The early Ocean Park paintings evoke the translucency and radiance of stained-glass windows, with thick white bands articulating planes of jewel-toned colors. By the mid-1970s, these bands had given way to the architectonic geometry of thinner black and colored lines that girded the paintings. Right angles, strips of color, and diagonal and straight-edge markings along the top and one side of the canvas are counterpoised with expanses of canvas at the center that together reveal a palimpsest of mediums and hues that converge into a single composition of many planes, as in Ocean Park #79 (1975).

A cluster of darkly hued compositions-dominated by black, dark blue, or grisaille-appear in the very last years of the series, around the death of the artist’s mother in 1984. The last large-scale painting, Ocean Park #140, was completed in 1985; although Diebenkorn continued to make smaller works on paper in his Ocean Park studio until 1988, when he and his wife Phyllis moved to Healdsburg in the wine country of Northern California.
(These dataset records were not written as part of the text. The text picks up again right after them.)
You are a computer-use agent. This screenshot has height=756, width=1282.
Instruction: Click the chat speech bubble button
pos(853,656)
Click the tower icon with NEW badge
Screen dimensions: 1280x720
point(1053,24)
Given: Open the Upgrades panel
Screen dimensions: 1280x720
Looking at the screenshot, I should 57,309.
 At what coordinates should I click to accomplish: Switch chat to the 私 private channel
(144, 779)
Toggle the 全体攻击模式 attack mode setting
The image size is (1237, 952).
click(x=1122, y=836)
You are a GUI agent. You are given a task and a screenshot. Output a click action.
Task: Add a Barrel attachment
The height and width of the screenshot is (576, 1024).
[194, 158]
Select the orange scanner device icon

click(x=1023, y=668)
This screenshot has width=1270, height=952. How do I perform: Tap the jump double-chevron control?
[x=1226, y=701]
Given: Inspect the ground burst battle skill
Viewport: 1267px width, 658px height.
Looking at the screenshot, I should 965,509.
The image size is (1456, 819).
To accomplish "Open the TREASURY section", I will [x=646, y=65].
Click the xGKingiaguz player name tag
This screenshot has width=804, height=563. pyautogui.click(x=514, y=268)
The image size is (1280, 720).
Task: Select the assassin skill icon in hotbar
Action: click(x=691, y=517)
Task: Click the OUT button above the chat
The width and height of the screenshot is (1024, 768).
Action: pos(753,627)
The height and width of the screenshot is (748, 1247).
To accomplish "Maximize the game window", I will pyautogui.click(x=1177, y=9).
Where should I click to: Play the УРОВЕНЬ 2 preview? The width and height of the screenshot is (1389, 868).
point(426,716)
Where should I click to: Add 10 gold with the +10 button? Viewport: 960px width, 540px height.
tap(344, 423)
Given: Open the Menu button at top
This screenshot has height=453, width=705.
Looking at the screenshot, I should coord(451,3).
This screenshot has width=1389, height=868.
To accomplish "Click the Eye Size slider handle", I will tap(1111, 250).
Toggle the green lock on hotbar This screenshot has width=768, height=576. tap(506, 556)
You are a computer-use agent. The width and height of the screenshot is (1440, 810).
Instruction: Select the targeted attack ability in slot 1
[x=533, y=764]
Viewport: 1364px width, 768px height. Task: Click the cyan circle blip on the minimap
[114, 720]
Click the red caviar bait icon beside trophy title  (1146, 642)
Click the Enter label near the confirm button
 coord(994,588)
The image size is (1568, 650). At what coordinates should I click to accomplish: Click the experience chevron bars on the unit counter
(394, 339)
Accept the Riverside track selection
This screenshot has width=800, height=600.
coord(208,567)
Each work was for Diebenkorn an exploration for “rightness,” an attempt to solve complex and often self-imposed compositional and unique problems, welcome mistakes, push through objections and self-doubt to come to a balanced resolution. The compositions were built-up through periods of activity in which erasures, revisions, accretions, and ultimately hard-won resolutions coalesced into nuanced compositions. The artist worked and reworked canvases, scraping and repainting, building up layers and abstract geometric relationships, atmospheric fields and planes, finally arriving at a resolution. Anger, frustration, hesitation, despair, and relief all came to bear on the paintings: a combination of intention, intuition, and improvisation.

Diebenkorn was certainly affected by his environment, but the Ocean Park works are not abstract landscapes of his surroundings. The Modern’s chief curator, Michael Auping, recalls, “In the 1970s, I was lucky enough to be able to visit Diebenkorn’s studio while he was in the midst of making some of these paintings. He almost seemed like a scientist when he talked about the nuances of color and light, and how light in Southern California was like the light in the south of France. ’Buoyant’ was a word he used.” The Ocean Park works are a unique combination of environment and abstract invention. “I arrive at the light only after painting it, not by aiming for it.[”1]

Drawings, collages, and prints were a significant part of Diebenkorn’s practice; they are works of art in their own right that also served as catalysts in his painting practice, acting as springboards between works and across media. Notably, the drawings were almost never studies for the paintings. Rather, they were explorations of concerns that the artist wanted to pursue (he would often switch back and forth as he worked in the studio, focusing on a drawing when at a stumbling block with a painting.) The array of works produced during the Ocean Park era are exceptional expressions of Diebenkorn’s sensibility and nuanced sensitivity to color and line in diverse media.